A.   Les cantines des établissements pénitentiaires.

 

Le GENEPI rappelle que la prison ne doit être que la privation de liberté. Ainsi sa position est que les personnes incarcérées doivent avoir accès au marché dans les mêmes conditions qu’à l’extérieur. De plus, nous rappelons que cantiner certains produits, comme le papier hygiénique ou les produits de toilette, est concrètement une obligation pour les personnes détenues, puisqu’ils ne sont pas fournis par l’administration pénitentiaire.

1.     Désignation imprécise des produits.

 

Les bons de cantine présentent souvent une désignation insuffisante des produits proposés. La marque et le poids sont des éléments qui sont souvent absents. Cela peut conduire, pour les personnes incarcérées, à devoir acheter des produits sans réellement pouvoir juger de leurs valeurs quantitative et qualitative, notamment par rapport au prix.

2.     Prix élevés.

 

Les prix proposés sur les cantines des établissements pénitentiaires sont, à de rares exceptions près, beaucoup plus élevés qu’à l’extérieur. L’augmentation constatée de certains produits par rapport aux prix pratiqués en supermarché pouvant aller jusqu’à plus de 70%.

Cette situation est inacceptable.

3.     Manque de diversité.

 

Il est rarement proposé plusieurs produits du même type, or il est important que les consommateurs puissent choisir parmi une gamme variée et concurrentielle. Il ne s’agit pas de proposer le même choix qu’un supermarché, mais pour chaque type de produit, un produit discount, un produit classique et un produit haute gamme pourraient être proposés.

De plus, le nombre de produits cantinables est limité, et il serait intéressant de trouver dans les bons de cantine une plus grande variété.

  

B.   La variation des prix en fonction de l’établissement pénitentiaire.

 

La différence de prix pratiqués entre les différents établissements pénitentiaires est flagrante et parfois indécente.
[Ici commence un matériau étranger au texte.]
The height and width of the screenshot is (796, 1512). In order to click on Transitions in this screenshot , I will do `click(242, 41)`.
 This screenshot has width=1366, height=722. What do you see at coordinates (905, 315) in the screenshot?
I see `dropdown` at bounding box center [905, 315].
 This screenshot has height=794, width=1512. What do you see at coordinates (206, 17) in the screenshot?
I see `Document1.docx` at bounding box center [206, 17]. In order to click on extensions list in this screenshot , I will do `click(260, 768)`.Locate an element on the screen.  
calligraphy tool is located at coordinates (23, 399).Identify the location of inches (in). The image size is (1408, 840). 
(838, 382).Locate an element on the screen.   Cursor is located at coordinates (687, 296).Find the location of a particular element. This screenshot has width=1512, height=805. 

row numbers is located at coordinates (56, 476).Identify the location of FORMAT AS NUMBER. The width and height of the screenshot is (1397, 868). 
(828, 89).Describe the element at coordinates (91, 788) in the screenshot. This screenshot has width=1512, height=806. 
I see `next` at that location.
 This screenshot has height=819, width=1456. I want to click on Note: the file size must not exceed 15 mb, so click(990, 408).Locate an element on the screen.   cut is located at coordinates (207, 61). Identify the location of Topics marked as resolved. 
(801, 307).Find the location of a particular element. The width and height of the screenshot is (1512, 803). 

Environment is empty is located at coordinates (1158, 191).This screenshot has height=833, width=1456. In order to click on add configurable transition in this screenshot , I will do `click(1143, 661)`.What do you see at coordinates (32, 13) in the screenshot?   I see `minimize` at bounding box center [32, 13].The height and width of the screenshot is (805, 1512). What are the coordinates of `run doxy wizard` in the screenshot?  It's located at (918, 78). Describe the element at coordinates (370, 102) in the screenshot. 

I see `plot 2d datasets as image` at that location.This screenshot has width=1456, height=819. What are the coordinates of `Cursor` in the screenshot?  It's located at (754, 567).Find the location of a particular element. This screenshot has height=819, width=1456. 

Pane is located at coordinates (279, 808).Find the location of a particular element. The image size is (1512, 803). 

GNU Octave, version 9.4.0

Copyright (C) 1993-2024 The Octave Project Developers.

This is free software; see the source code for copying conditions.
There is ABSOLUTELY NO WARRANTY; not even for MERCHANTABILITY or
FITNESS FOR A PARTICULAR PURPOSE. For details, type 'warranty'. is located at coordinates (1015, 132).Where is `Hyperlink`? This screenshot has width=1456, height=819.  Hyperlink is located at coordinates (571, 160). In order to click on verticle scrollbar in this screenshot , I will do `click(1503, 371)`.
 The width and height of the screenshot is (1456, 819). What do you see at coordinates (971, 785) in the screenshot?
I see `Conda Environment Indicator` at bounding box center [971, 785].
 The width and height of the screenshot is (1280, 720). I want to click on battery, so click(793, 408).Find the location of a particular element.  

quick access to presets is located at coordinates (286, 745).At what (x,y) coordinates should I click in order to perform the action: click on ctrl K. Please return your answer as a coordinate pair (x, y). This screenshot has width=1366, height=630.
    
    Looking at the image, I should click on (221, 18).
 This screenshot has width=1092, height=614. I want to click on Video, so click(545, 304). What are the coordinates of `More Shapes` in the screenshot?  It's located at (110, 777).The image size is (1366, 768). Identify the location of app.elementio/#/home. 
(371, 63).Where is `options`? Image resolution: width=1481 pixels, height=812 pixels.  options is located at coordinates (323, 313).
Les prix peuvent être multipliés par 2, voire par 4 pour certains produits. Une différence de prix aussi importante ne saurait être justifiée. Dans la mesure où l’affectation à un établissement pénitentiaire n’est pas un choix, il est important que toutes les personnes soumises au régime de l’incarcération puissent bénéficier dans mêmes conditions d’achat, notamment des mêmes prix, sur l’ensemble du territoire.

 

II.    Propositions


 A.   Une législation plus claire.

 

Il semble indispensable qu’une législation plus claire concernant le tarif que peuvent pratiquer les établissements pénitentiaires soit mise en place. En effet, actuellement, la législation prévoit que les prix pratiqués en cantine ne doivent pas être supérieurs à la moyenne des prix existants dans la ville où est situé l’établissement pénitentiaire. Il semble assez difficile d’établir cette moyenne pour chaque établissement, et donc de vérifier les prix pratiqués en cantine par rapport à cette moyenne. De plus, cette législation contribue à l’application de tarifs différents dans les différents établissements pénitentiaires.

 

B.   Une uniformisation du système des cantines.

 

Une uniformisation nationale, ou du moins régionale, du fonctionnement des cantines, serait souhaitable. Il faut mettre en place des bons de cantine communs à tous les établissements, avec une liste de produits obligatoirement proposés par chaque établissement pénitentiaire et des prix identiques au niveau national.

Une centrale d’achat pourrait être mise en place dans chaque région pénitentiaire, comme cela est le cas dans la direction interrégionale des services pénitentiaires de Lille, afin d’obtenir des tarifs plus avantageux et uniformes sur l’ensemble des établissements pénitentiaires.

 

C.   Une plus grande transparence.

 

La transparence est une caractéristique essentielle d’un pays démocratique. Lors de cette étude, il a parfois été difficile voire impossible d’obtenir des renseignements précis ou certains bons de cantine. Il est du devoir de l’administration pénitentiaire de rendre ces informations publiques.

De plus, aucune pression ne doit être exercée sur les citoyens et les associations qui chercheraient à obtenir ces informations et à les rendre publiques.